# Start of TEXT SECTION

It’s not that New York City students shouldn’t learn about literature and history from elsewhere in the country and the world, Capers added. It’s that these lessons should be grounded in an understanding of students’ lives, enabling them to make connections to topics that might be less familiar, they said.

New York City embarked on such a mission last year. Soon before he left office, former Mayor Bill DeBlasio announced plans to spend $202 million to create a universal ELA and math curriculum called Mosaic by fall 2023. Then-Chancellor Meisha Porter said the materials would allow kids to “see themselves in the curriculum” and “honor the voices of our students and families.”

Now, the Mosaic project faces an uncertain future under Mayor Eric Adams’ administration. Earlier this month, Chalkbeat reported that the department had shelved plans for comprehensive math and ELA curricula, continuing instead with a scaled-back plan to develop collections of “hidden voices” social studies resources centered on Asian American, LGBTQ, and Black histories. New York City Department of Education Press Secretary Nathaniel Styer said that “the work continues” on Mosaic, but would not confirm whether that work includes math or ELA materials.

The uncertainty around the project disappoints Andrea Castellano, a 3rd grade teacher in the city. “If we relegate [culturally responsive and sustaining education] to the other subjects, it’s not going to get done as effectively,” she said.

Getting buy-in and teacher use

Chicago provides a glimpse of what a homegrown curriculum across subjects can look like—and why the work doesn’t stop once the materials have been published.

# End of TEXT SECTION
# Start of RECORDS SHOWN

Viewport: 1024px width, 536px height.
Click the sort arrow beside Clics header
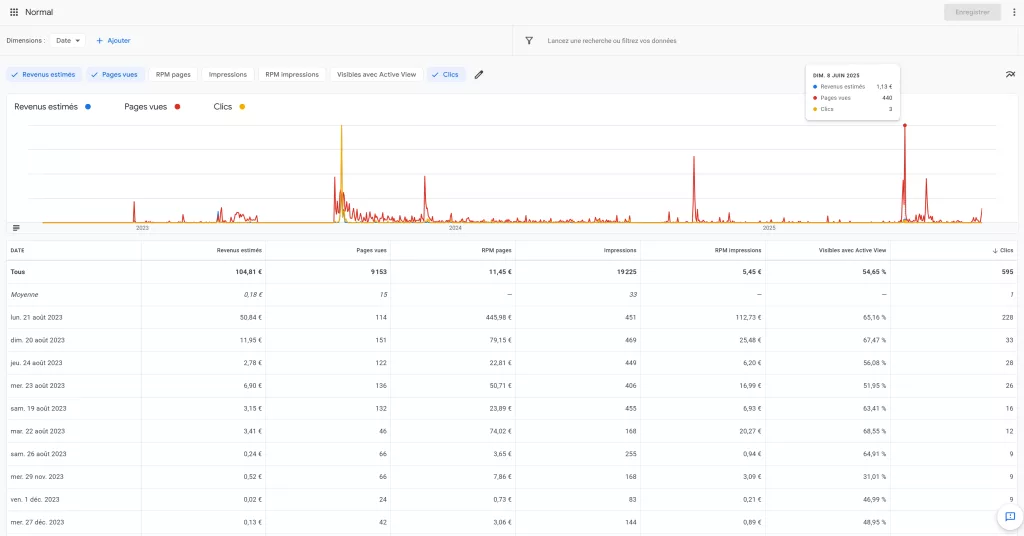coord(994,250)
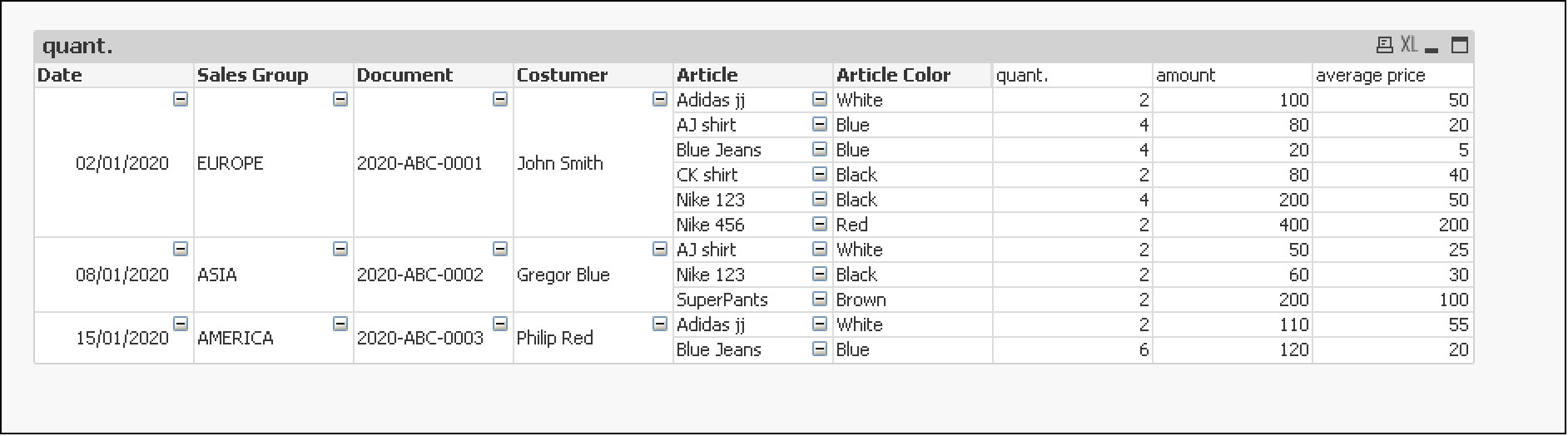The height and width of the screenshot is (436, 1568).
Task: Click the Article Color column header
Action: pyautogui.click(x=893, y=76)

# End of RECORDS SHOWN
# Start of RECORDS SHOWN

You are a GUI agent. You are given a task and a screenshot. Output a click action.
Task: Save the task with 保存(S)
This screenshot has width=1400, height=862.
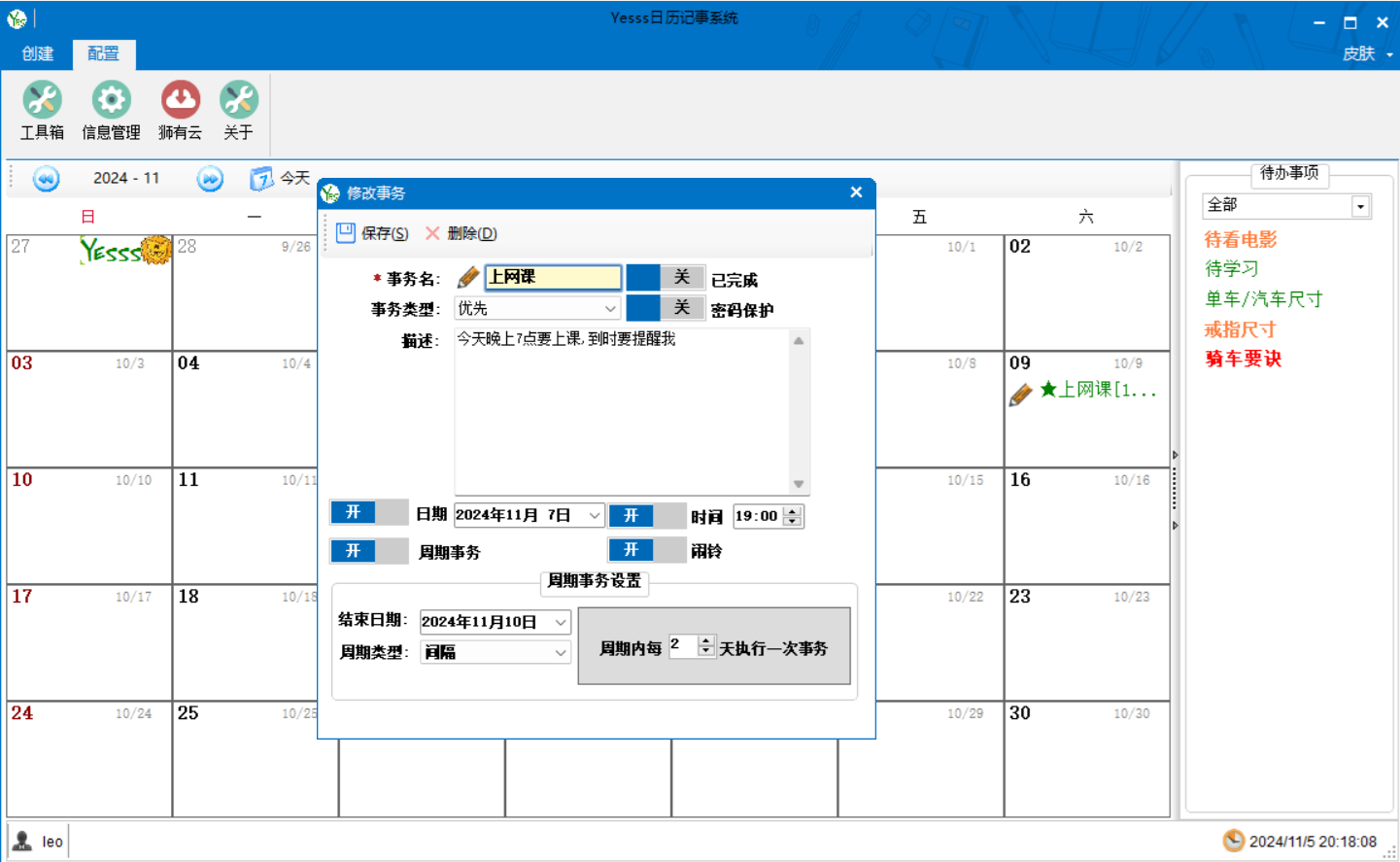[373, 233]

# End of RECORDS SHOWN

-- WRITTEN INSTRUCTION 1 --
Copy the rows word for word, from the line containing "Viewport: 1024px width, 536px height." up to and including the line containing "Action: pyautogui.click(x=893, y=76)". Leave the pictures out.
-- WRITTEN INSTRUCTION 2 --
Pick up the piece on New York City's Mosaic curriculum right after its last sentence and keep writing.

-- TASK RESPONSE 1 --
Viewport: 1024px width, 536px height.
Click the sort arrow beside Clics header
coord(994,250)
The height and width of the screenshot is (436, 1568).
Task: Click the Article Color column header
Action: pyautogui.click(x=893, y=76)

-- TASK RESPONSE 2 --
The city launched Skyline, its pre-K-12 curriculum, for the 2021-22 school year. The district spent $135 million in upfront costs creating the materials, partnering with more than a dozen curriculum and education companies and consulting groups. So far, 360 schools in the district have adopted the curriculum in at least one grade band, representing about 70 percent of all traditional public schools in the city. (No charter schools have adopted Skyline to date.)

As in New York City, one of the driving factors behind the curriculum project was cultural responsiveness, said Beck, the teaching and learning officer. Included are ELA lessons focused on reading and writing about Chicago’s past, present, and future, and science lessons that, for example, explore why an urban coyote population thrives in the city.

But it wasn’t the only factor. Creating something in-house also meant educators could develop other features to their specifications—things like accessibility, or supports for English learners. “We found a lot of different providers had bits and pieces, but not necessarily all of it,” Beck said. In some cases, the district modified templates from curriculum company partners; in others, it worked with them to create something from scratch, Beck added.

A year into the rollout, the district’s focus is on professional development for teachers, and making revisions to the materials. Skyline was developed in collaboration with a group of more than 300 city teachers, and teacher feedback—and soon, student feedback—drives the improvement process, Beck said.

Not every school is interested in adopting Skyline—and that’s OK, Beck said. But the district isn’t letting schools choose whatever materials they want, either. Schools must adopt a curriculum that meets standards the city feels are important. It can adopt Skyline to meet those requirements, or make a case that what they’re using hits the same benchmarks.

Steiner, of Johns Hopkins, questions the decision to spend $135 million only to make the resulting curriculum voluntary. But Anderson, of ThirdWay, said that the costs of purchasing an off the shelf product, implementing it, and training teachers can add up quickly too.

“It’s not always cheaper to do it in-house, nor is it always more expensive. … The most important piece is being really clear-eyed about a three-year plan, and then accounting all the hidden costs to both,” she said.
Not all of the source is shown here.